DoctorOetker•1mo ago
can it understand input in and generate output for different language tokens? does it know narrow IPA transcription of sentences in arbitrary languages?
ofermend•1mo ago
We just evaluated Nemotron-3 for Vectara's hallucination leaderboard.

It scores at 9.6% hallucination rate, similar to qwen3-next-80b-a3b-thinking (9.3%) but of course it is much smaller.

https://github.com/vectara/hallucination-leaderboard

radarsat1•1mo ago
I find it really interesting that it uses a Mamba hybrid with Transformers. Is it the only significant model right now using (at least partially) SSM layers? This must contribute to lower VRAM requirements right? Does it impact how KV caching works?
dJLcnYfsE3•1mo ago
I would say it is weird, that NVidia competes with own customers but looking back at "Founders Edition" cards maybe it isn't that weird at all. The better question probably is - with every big corporation having its own LLM, what exactly is OpenAI moat that would explain their valuation?
notyourwork•1mo ago
They and Tesla know something no one else does.
beng-nl•1mo ago
Can you tell us more? I’m curious to hear what is behind this implication.
leobg•1mo ago
A guess:

They both believe the product people focus on will commoditize. Tesla realized early that EVs without autonomy are a dead end for long-term dominance, just as NVIDIA believes models without infrastructure are a dead end for durable AI profits.

(Am I close?)

lukeinator42•1mo ago
I wonder if they also want to create more of a market for their products such as the DGX Spark.
jonrosner•1mo ago
after testing it for a little I am pretty disappointed. While I do get 90 token per second out of it from my M4 Pro which is more than enough for a real world use case, the quality is just not there. I gave it a codebase that it should analyze and answer me some questions and it started hallucinating right away. No replacement for a "real" coding agent - maybe for other agentic work like sorting emails though.
Tepix•1mo ago
Is it just me or is Nvidia trolling hard by calling a model with 30b parameters "nano"? With a bit of context, it doesn't even fit on a RTX 5090.

Other LLMs with the "nano" moniker are around 1b parameters or less.

patpatpat•1mo ago
FWIW It runs on my 9060xt(AMD) 16gb, without any tweaks just fine. It's very useable. I asked it to write a prime sieve in c#, started responding in .38 seconds, and wrote an implementation @ 20 tokens/sec
genpfault•1mo ago
Getting ~150 tok/s on an empty context with a 24 GB 7900XTX via llama.cpp's Vukan backend.
Tepix•1mo ago
Again, you're using some 3rd party quantisations, not the weights supplied by Nvidia (which don't fit in 24GB).
Tepix•1mo ago
But you're using a 3rd party quant of unknown quality. Nvidia is only providing weights as BF16 and FP8.
barrystaes•1mo ago
I wonder what performance remains on 12GB VRAM GPU when local ollama ties in the systems RAM to run this huge nano model.

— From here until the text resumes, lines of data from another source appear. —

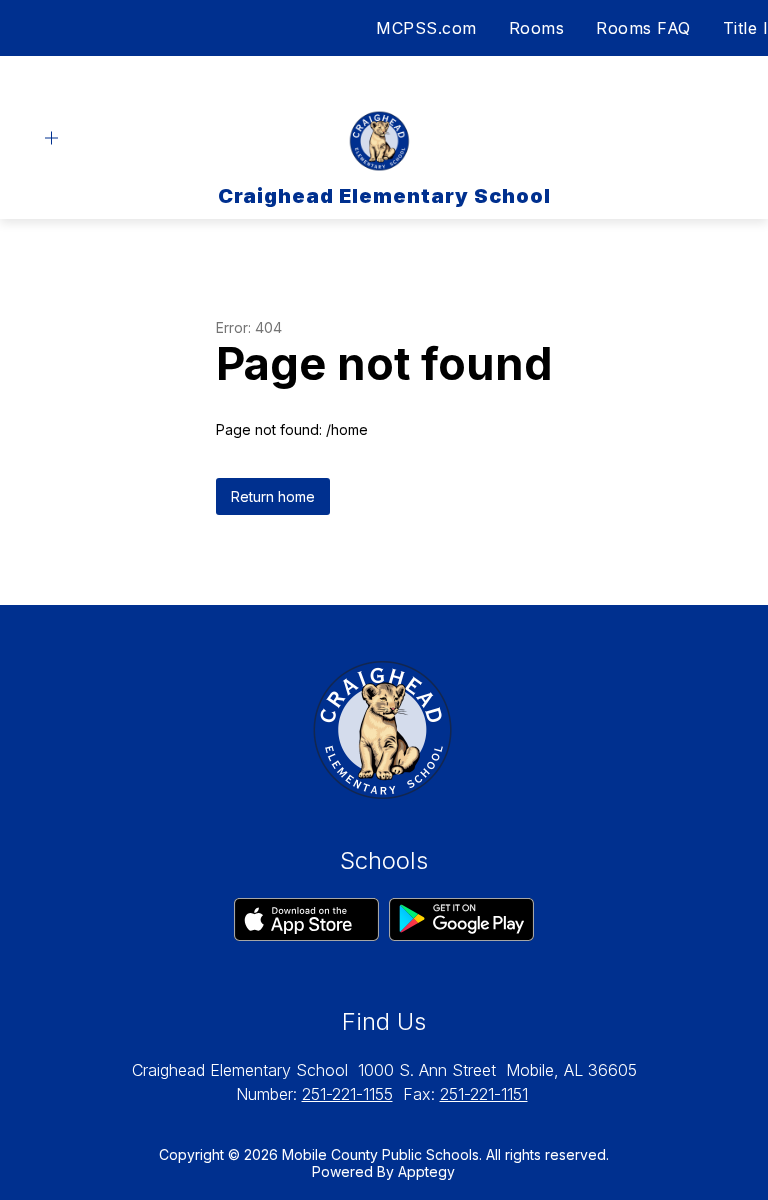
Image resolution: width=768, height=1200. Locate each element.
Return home (273, 496)
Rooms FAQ (643, 28)
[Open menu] (51, 138)
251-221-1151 (484, 1094)
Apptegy (426, 1171)
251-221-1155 (347, 1094)
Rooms (537, 28)
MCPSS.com (426, 28)
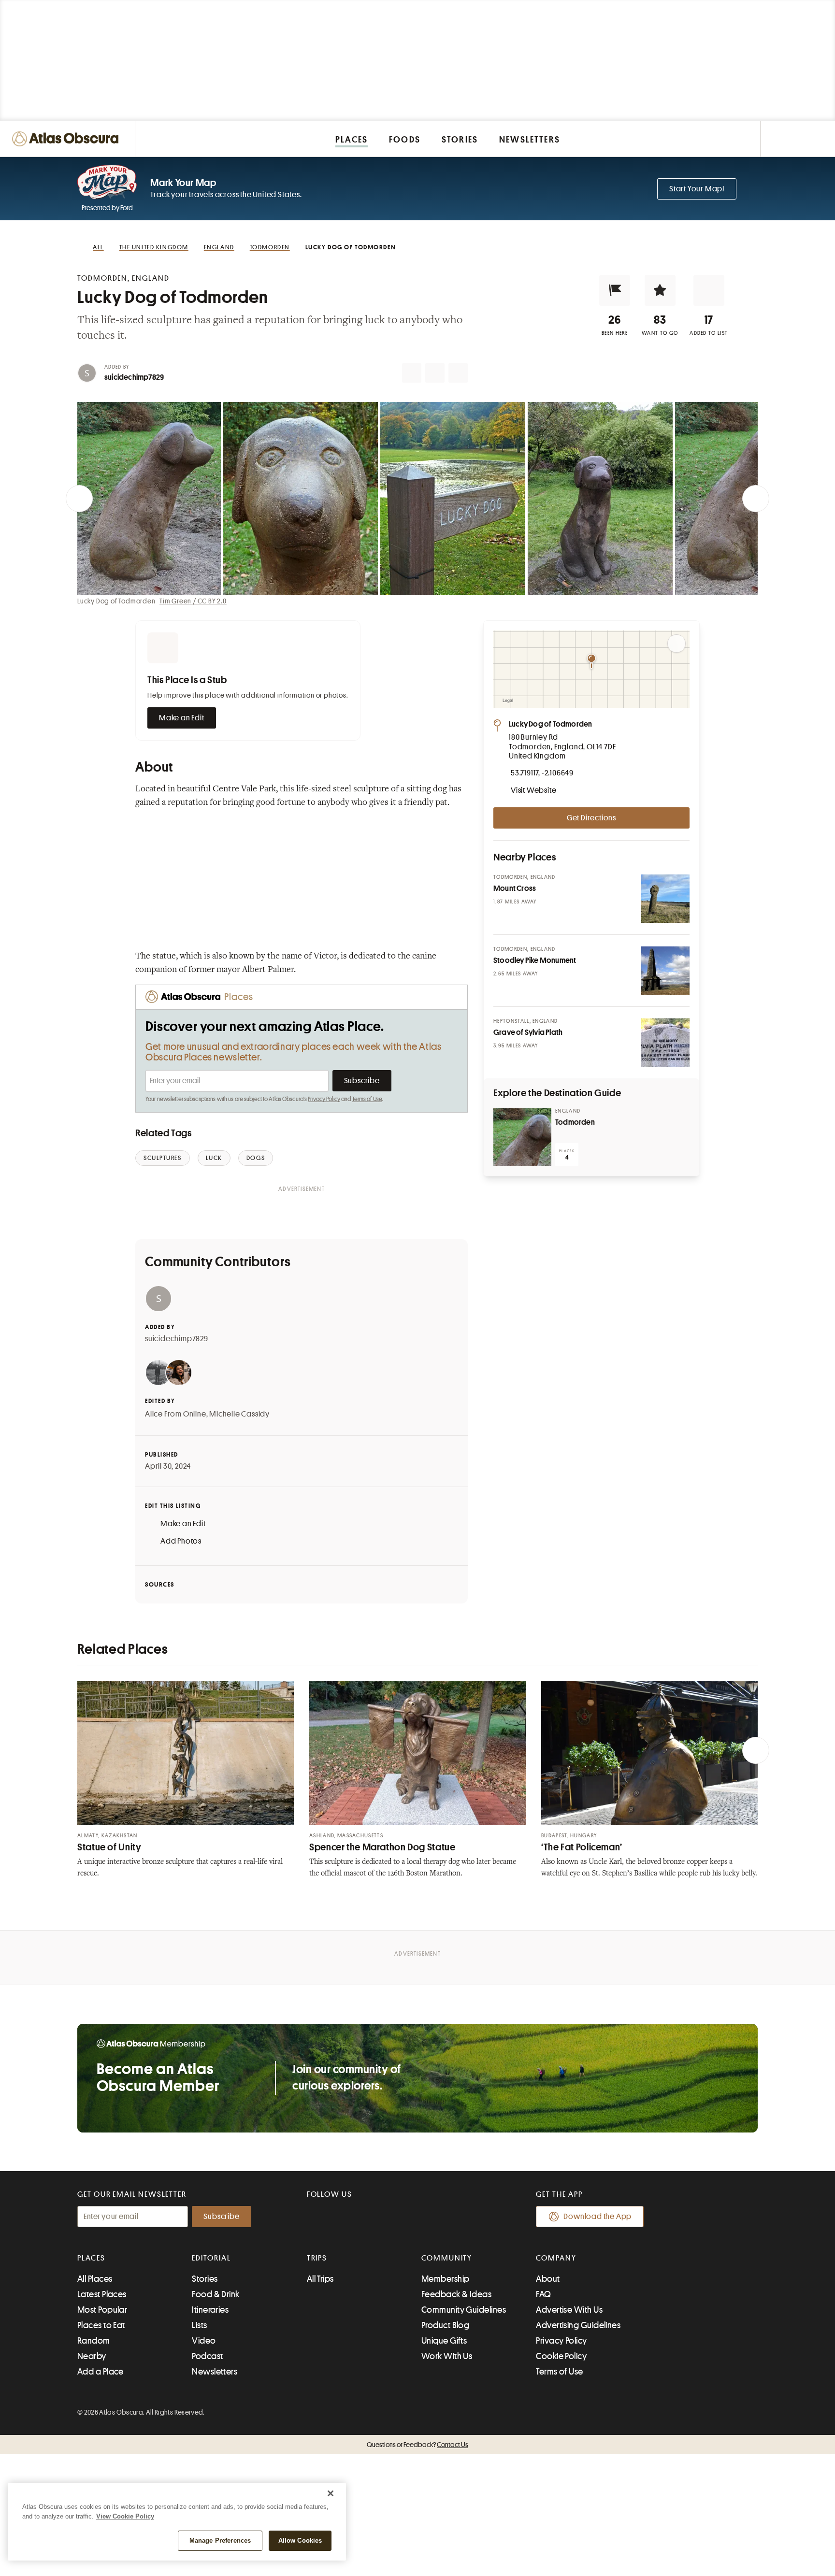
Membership (445, 2279)
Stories (204, 2279)
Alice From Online (175, 1414)
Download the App (597, 2216)
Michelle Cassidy (239, 1414)
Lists (199, 2325)
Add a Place (100, 2372)
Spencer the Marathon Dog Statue (382, 1847)
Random (93, 2341)
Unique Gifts (444, 2341)
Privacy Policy (324, 1099)
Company (556, 2258)
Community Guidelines (463, 2310)
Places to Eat (101, 2325)
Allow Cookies (300, 2540)
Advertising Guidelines (578, 2325)
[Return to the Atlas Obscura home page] (67, 139)
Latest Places (102, 2294)
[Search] (817, 139)
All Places (95, 2279)
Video (204, 2341)
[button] (614, 290)
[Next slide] (755, 498)
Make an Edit (181, 718)
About (548, 2279)
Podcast (207, 2356)
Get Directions (591, 818)
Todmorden (575, 1122)
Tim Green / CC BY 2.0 (193, 601)
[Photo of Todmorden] (522, 1137)
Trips (317, 2258)
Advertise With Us (569, 2310)
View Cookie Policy (125, 2516)
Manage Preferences (220, 2540)
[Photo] (665, 898)
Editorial (211, 2258)
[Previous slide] (79, 498)
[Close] (330, 2493)
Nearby (91, 2356)
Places (91, 2258)
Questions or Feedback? (417, 2444)
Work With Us (446, 2356)
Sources (159, 1584)
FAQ (543, 2294)
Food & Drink (215, 2294)
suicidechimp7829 (134, 377)
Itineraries (210, 2310)
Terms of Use (367, 1099)
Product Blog (445, 2325)
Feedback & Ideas (456, 2294)
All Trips (320, 2279)
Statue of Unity (109, 1847)
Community (446, 2258)
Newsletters (214, 2372)
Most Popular (102, 2310)
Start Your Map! (696, 189)
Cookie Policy (561, 2356)
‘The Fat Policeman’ (581, 1847)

https://github.com/jameschrisa/Ollama_Tuning_Guide/blob/main...

omneity•1mo ago
Nemotron now works on LM Studio if you update the runtime (from the settings > Runtime screen).

The default chat template is incorrect though and will fail but I published a corrected one you can replace it with: https://gist.github.com/omarkamali/a594b6cb07347f501babed489...

thoughtpeddler•1mo ago
Is it fair to view this release as Nvidia strategically flexing that they can compete with their own customers in the model layer -- that they can be as vertically integrated as, say, GDM?